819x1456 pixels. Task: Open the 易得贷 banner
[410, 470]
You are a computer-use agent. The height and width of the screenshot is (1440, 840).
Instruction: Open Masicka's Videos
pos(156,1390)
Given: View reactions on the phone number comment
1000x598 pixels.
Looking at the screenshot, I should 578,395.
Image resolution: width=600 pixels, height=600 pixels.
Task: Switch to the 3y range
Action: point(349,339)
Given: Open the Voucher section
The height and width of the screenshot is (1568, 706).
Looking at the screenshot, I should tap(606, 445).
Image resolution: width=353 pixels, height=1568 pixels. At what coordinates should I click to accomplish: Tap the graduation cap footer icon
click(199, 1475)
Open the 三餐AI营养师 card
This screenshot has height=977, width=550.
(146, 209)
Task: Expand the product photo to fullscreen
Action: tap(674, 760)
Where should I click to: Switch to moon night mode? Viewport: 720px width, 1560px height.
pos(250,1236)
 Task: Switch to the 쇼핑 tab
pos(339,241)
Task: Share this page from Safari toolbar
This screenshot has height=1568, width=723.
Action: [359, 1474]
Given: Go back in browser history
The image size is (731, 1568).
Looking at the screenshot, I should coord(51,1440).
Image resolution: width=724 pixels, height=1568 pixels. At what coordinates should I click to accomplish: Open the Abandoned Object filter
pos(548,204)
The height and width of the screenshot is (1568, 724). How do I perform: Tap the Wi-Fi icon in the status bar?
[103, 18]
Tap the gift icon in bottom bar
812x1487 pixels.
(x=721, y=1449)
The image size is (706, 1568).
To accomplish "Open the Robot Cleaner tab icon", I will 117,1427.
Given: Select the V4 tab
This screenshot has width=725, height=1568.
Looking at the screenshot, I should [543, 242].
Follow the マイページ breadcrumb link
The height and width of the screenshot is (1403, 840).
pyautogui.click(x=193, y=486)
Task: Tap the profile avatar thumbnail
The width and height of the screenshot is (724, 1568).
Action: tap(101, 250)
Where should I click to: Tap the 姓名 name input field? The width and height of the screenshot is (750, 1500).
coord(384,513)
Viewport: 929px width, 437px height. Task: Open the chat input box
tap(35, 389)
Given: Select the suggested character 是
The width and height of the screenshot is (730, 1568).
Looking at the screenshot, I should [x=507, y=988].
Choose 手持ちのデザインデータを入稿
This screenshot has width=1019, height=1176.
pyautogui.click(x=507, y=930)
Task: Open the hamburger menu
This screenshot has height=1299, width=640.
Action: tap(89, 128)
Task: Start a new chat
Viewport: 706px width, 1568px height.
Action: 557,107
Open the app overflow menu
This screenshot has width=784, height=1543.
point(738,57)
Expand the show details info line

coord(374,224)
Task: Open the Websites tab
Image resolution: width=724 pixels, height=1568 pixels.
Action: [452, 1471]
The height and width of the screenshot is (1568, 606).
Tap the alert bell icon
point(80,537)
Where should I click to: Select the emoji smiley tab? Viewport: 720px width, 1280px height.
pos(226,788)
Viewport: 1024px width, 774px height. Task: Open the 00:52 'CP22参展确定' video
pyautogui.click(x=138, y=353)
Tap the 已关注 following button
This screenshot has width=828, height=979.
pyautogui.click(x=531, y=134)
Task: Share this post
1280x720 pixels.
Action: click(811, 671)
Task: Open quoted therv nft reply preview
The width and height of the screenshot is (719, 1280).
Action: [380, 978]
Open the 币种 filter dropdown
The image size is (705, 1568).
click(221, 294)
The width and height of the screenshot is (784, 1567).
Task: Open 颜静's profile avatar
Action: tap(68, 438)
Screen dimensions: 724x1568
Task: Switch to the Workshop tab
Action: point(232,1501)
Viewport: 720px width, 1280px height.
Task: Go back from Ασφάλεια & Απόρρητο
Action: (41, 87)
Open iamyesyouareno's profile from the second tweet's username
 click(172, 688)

---*---

**Task prompt**
Give all of the lines above again, replacing "Voucher" with "Coupon" and leaving everything else unchanged.

**Solution to this problem**
819x1456 pixels. Task: Open the 易得贷 banner
[410, 470]
You are a computer-use agent. The height and width of the screenshot is (1440, 840).
Instruction: Open Masicka's Videos
pos(156,1390)
Given: View reactions on the phone number comment
1000x598 pixels.
Looking at the screenshot, I should 578,395.
Image resolution: width=600 pixels, height=600 pixels.
Task: Switch to the 3y range
Action: point(349,339)
Given: Open the Coupon section
The height and width of the screenshot is (1568, 706).
Looking at the screenshot, I should tap(606, 445).
Image resolution: width=353 pixels, height=1568 pixels. At what coordinates should I click to accomplish: Tap the graduation cap footer icon
click(199, 1475)
Open the 三餐AI营养师 card
This screenshot has height=977, width=550.
(146, 209)
Task: Expand the product photo to fullscreen
Action: tap(674, 760)
Where should I click to: Switch to moon night mode? Viewport: 720px width, 1560px height.
pos(250,1236)
 Task: Switch to the 쇼핑 tab
pos(339,241)
Task: Share this page from Safari toolbar
This screenshot has height=1568, width=723.
Action: [359, 1474]
Given: Go back in browser history
The image size is (731, 1568).
Looking at the screenshot, I should coord(51,1440).
Image resolution: width=724 pixels, height=1568 pixels. At what coordinates should I click to accomplish: Open the Abandoned Object filter
pos(548,204)
The height and width of the screenshot is (1568, 724). How do I perform: Tap the Wi-Fi icon in the status bar?
[103, 18]
Tap the gift icon in bottom bar
812x1487 pixels.
(x=721, y=1449)
The image size is (706, 1568).
To accomplish "Open the Robot Cleaner tab icon", I will 117,1427.
Given: Select the V4 tab
This screenshot has width=725, height=1568.
Looking at the screenshot, I should [543, 242].
Follow the マイページ breadcrumb link
The height and width of the screenshot is (1403, 840).
pyautogui.click(x=193, y=486)
Task: Tap the profile avatar thumbnail
The width and height of the screenshot is (724, 1568).
Action: tap(101, 250)
Where should I click to: Tap the 姓名 name input field? The width and height of the screenshot is (750, 1500).
coord(384,513)
Viewport: 929px width, 437px height. Task: Open the chat input box
tap(35, 389)
Given: Select the suggested character 是
The width and height of the screenshot is (730, 1568).
Looking at the screenshot, I should [x=507, y=988].
Choose 手持ちのデザインデータを入稿
This screenshot has width=1019, height=1176.
pyautogui.click(x=507, y=930)
Task: Open the hamburger menu
This screenshot has height=1299, width=640.
Action: tap(89, 128)
Task: Start a new chat
Viewport: 706px width, 1568px height.
Action: 557,107
Open the app overflow menu
This screenshot has width=784, height=1543.
point(738,57)
Expand the show details info line

coord(374,224)
Task: Open the Websites tab
Image resolution: width=724 pixels, height=1568 pixels.
Action: [452, 1471]
The height and width of the screenshot is (1568, 606).
Tap the alert bell icon
point(80,537)
Where should I click to: Select the emoji smiley tab? Viewport: 720px width, 1280px height.
pos(226,788)
Viewport: 1024px width, 774px height. Task: Open the 00:52 'CP22参展确定' video
pyautogui.click(x=138, y=353)
Tap the 已关注 following button
This screenshot has width=828, height=979.
pyautogui.click(x=531, y=134)
Task: Share this post
1280x720 pixels.
Action: click(811, 671)
Task: Open quoted therv nft reply preview
The width and height of the screenshot is (719, 1280).
Action: [380, 978]
Open the 币种 filter dropdown
The image size is (705, 1568).
click(221, 294)
The width and height of the screenshot is (784, 1567).
Task: Open 颜静's profile avatar
Action: tap(68, 438)
Screen dimensions: 724x1568
Task: Switch to the Workshop tab
Action: point(232,1501)
Viewport: 720px width, 1280px height.
Task: Go back from Ασφάλεια & Απόρρητο
Action: (41, 87)
Open iamyesyouareno's profile from the second tweet's username
 click(172, 688)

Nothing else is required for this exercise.